In the preface of “Algorithms + Data Structures = Programs” (Prentice-Hall Series in Automatic Computation, 1976; page xv), Nicklaus Wirth stated (boldface mine):
Programming is a constructive art. How can a constructive, inventive activity be taught? One method is to crystallize elementary composition principles out of many cases and exhibit them in a systematic manner. But programming is a field of vast variety often involving complex intellectual activities. The belief that it could ever be condensed into a sort of pure “recipe teaching” is mistaken. What remains in our arsenal of teaching methods is the careful selection and presentation of master examples. Naturally, we should not believe that every person is capable of gaining equally much from the study of examples. It is the characteristic of this approach that much is left to the student, to his diligence and intuition. This is particularly true of the relatively involved and long example programs. Their inclusion in this book is not accidental. Longer programs are the prevalent case in practice, and they are much more suitable for exhibiting that elusive but essential ingredient called style and orderly structure. They are also meant to serve as exercises in the art of program reading, which too often is neglected in favor of program writing. This is a primary motivation behind the inclusion of larger programs as examples in their entirety. The reader is led through a gradual development of the program; he is given various snapshots in the evolution of a program, whereby this development becomes manifest as a stepwise refinement of the details. I consider it essential that programs are shown in final form with sufficient attention to details, for in programming, the devil hides in the details.

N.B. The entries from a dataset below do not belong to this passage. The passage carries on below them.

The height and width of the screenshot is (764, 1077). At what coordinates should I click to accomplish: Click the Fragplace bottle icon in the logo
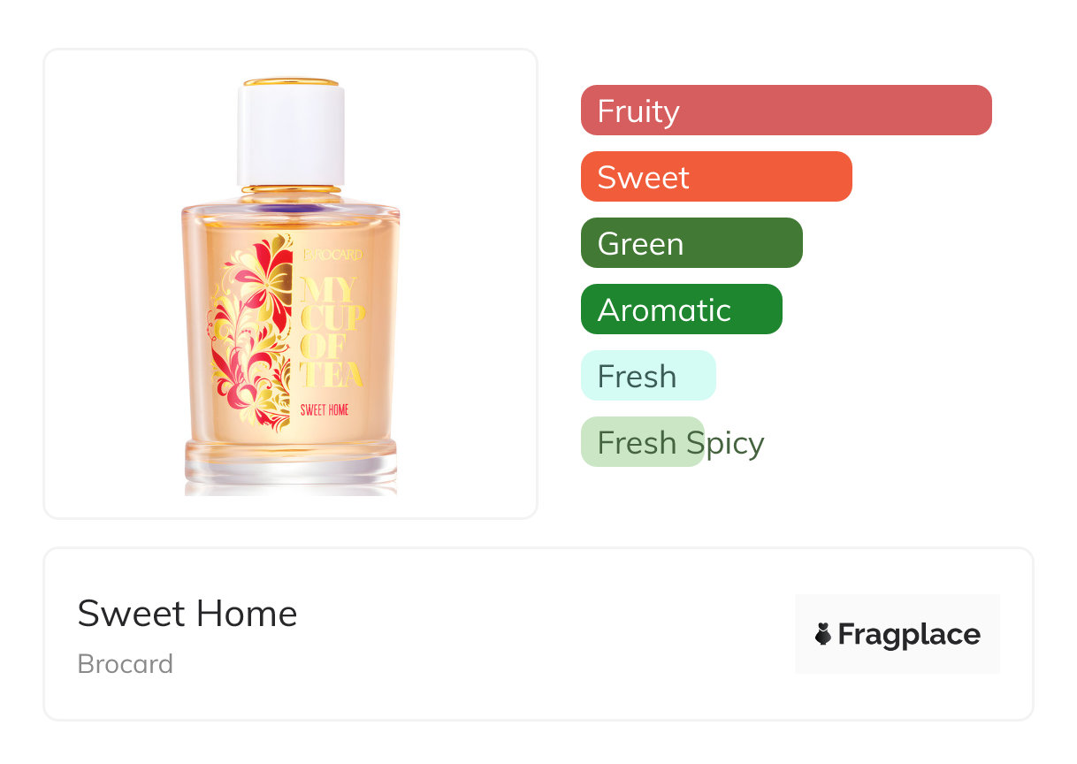(823, 634)
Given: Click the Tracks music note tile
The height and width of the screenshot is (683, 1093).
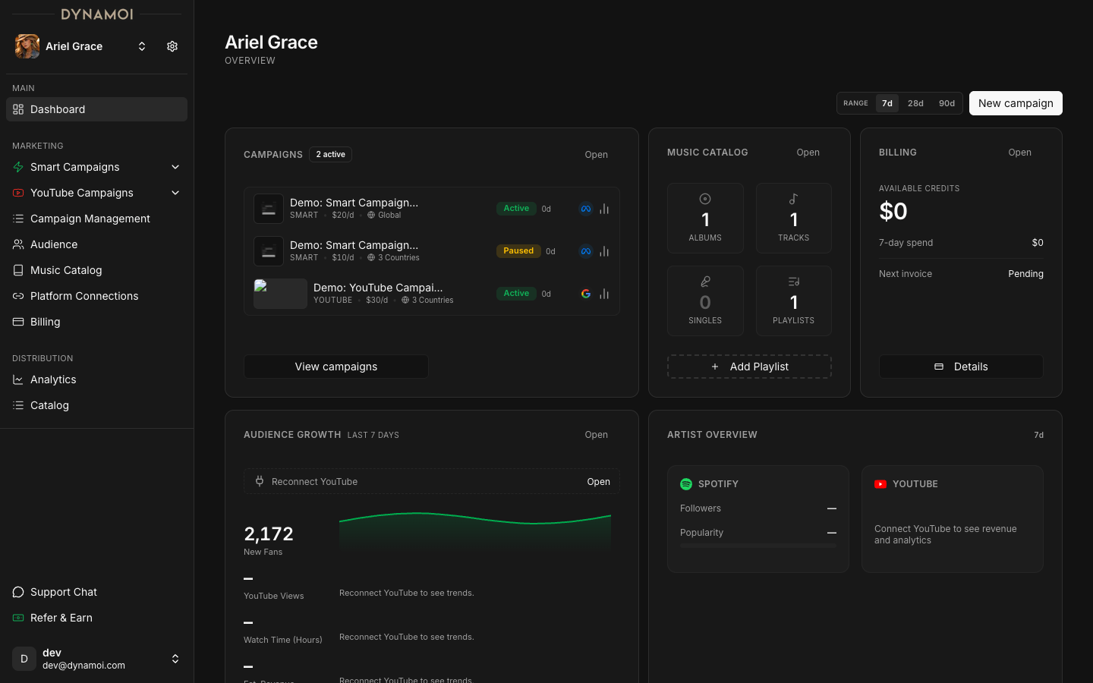Looking at the screenshot, I should [x=793, y=218].
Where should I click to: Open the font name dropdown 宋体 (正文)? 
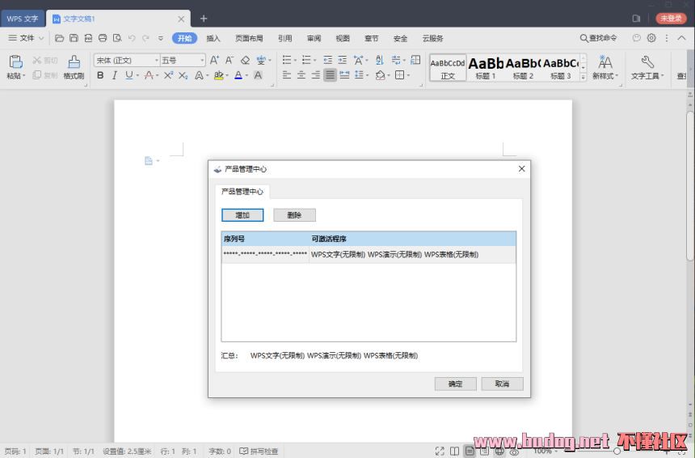pos(127,60)
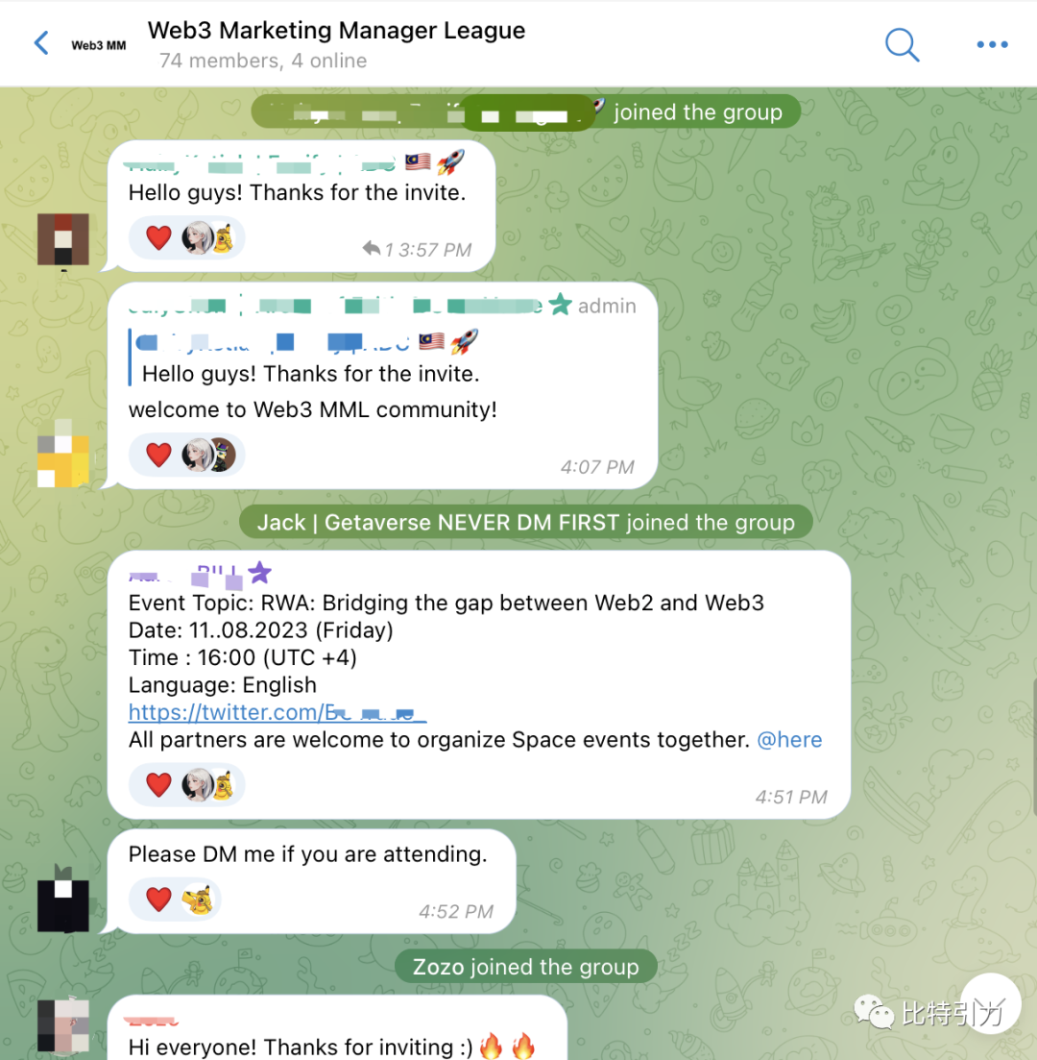Toggle heart reaction on welcome message
This screenshot has width=1037, height=1060.
click(x=158, y=455)
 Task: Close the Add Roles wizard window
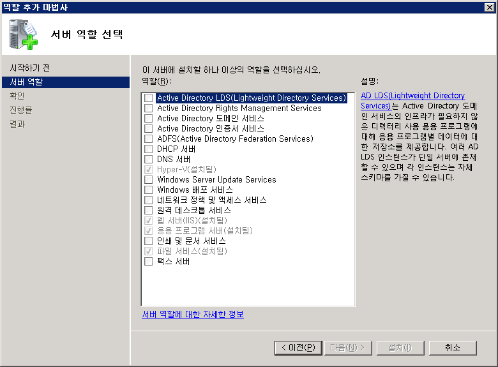pos(490,7)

Although the mere presentation of an algorithm’s principle and its mathematical analysis may be stimulating and challenging to the academic mind, it seems dishonest to the engineering practitioner. I have therefore strictly adhered to the rule of presenting the final programs in a language in which they can actually be run on a computer.
Several decades later, I think Wirth’s observations about teaching and learning to program are still thoroughly valid. In fact, even today, the art of program reading is still neglected in favor of program writing. Careful reading and analysis of others’ code is a great resource for learning and improving our programming skills. And, of course, great minds are timeless.